0′ – Since it’s highly likely that Ireland will be doing an awful lot of defending and disciplined shape-keeping once they reach ‘Polkraine’, I’ve got a hunch that Trapattoni will let the lads get all the reckless abandon out of their system this afternoon. “Let’s have these, lads; Paris-style!” he probably won’t say.

0′ – The stadium is really starting to fill up as we reach a half-hour until kick-off. The atmosphere around the ground in the last couple of hours has been decidedly partyesque. I prepared for these updates by lounging in a beer garden with [a delightful mineral]. Most pleasant.
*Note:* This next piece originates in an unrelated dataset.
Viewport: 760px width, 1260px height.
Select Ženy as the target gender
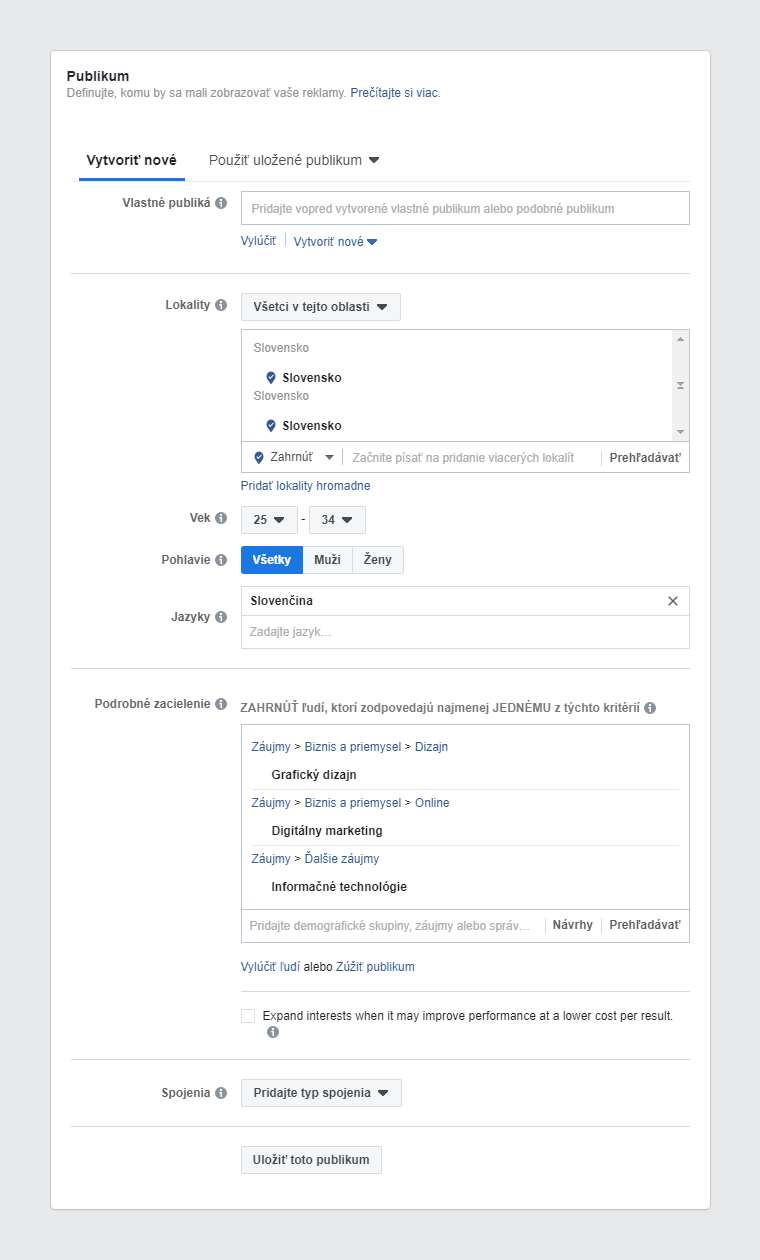[x=377, y=560]

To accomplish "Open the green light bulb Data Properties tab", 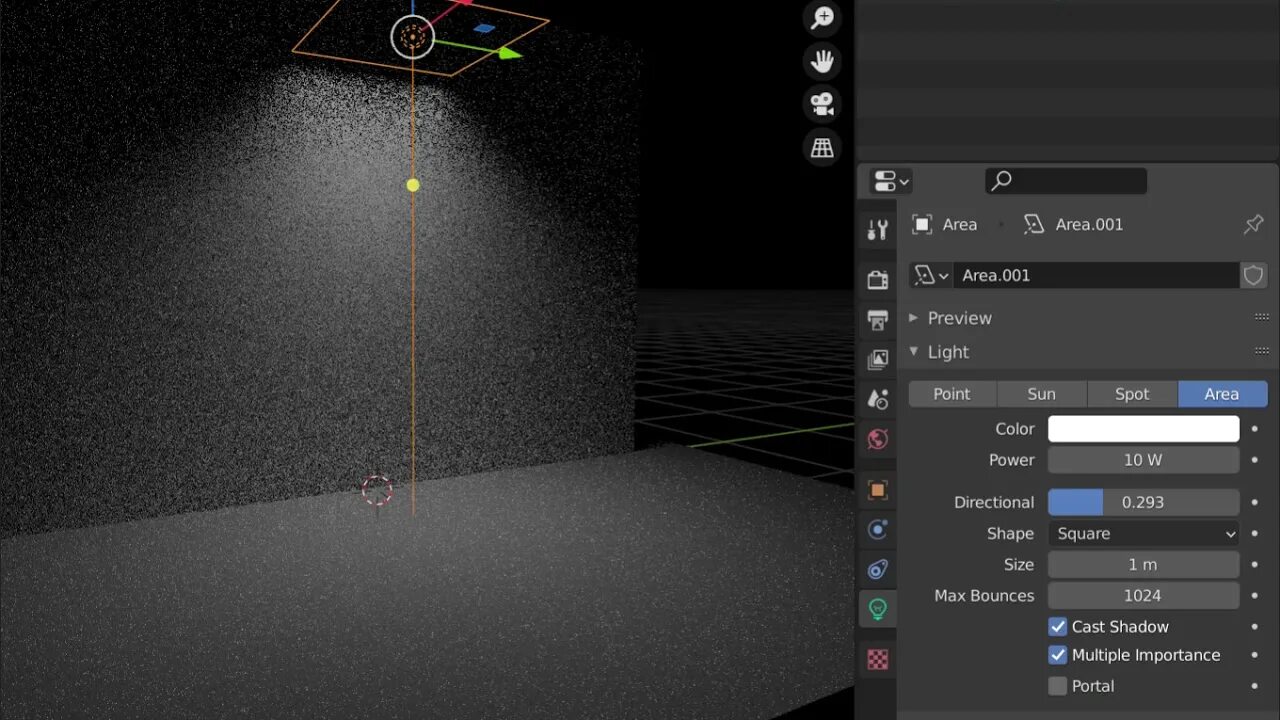I will 878,608.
0′ – Currently there is a five-a-side penalty shoot-out taking place for charity on the pitch. The standard is pretty deplorable. Even Paul McGrath has blown one wide. Radio personality Hector [I’m not going to attempt to spell his second name]’s team just won 2-1. On penalties. 2-1.

54′ – 
The sight of Richard Dunne leaving multiple defenders in his wake as he strides majestically, with the grace of a ballerina, has warmed me up considerably – even more than my half-time tea. I don’t think I’ve mentioned it yet but the Aviva press box is in the shade, and absolutely freezing! Like sub-arctic; cold as The Grinch’s heart. Yes, he is the most evil character I can think of. I’ve lived a very sheltered life.

57′ – Substitution – Bosnia & Herzegovina substitution: Mensur Mujdza is replaced by Adnan Zahirovic.

58′ – It still makes me shudder to think of how close he came to stealing Christmas…

59′ – The Grinch that is, not Bosnian substitute Adnan Zahirovic. I have no reason to think he’s ever terrorised Whoville

59′ – Crikey, while I’ve been waffling something’s happened! Pjanic almost justifies my interest in him with a stonking effort from a free-kick, but Westwood displays his cement-level wrist strength to keep him out.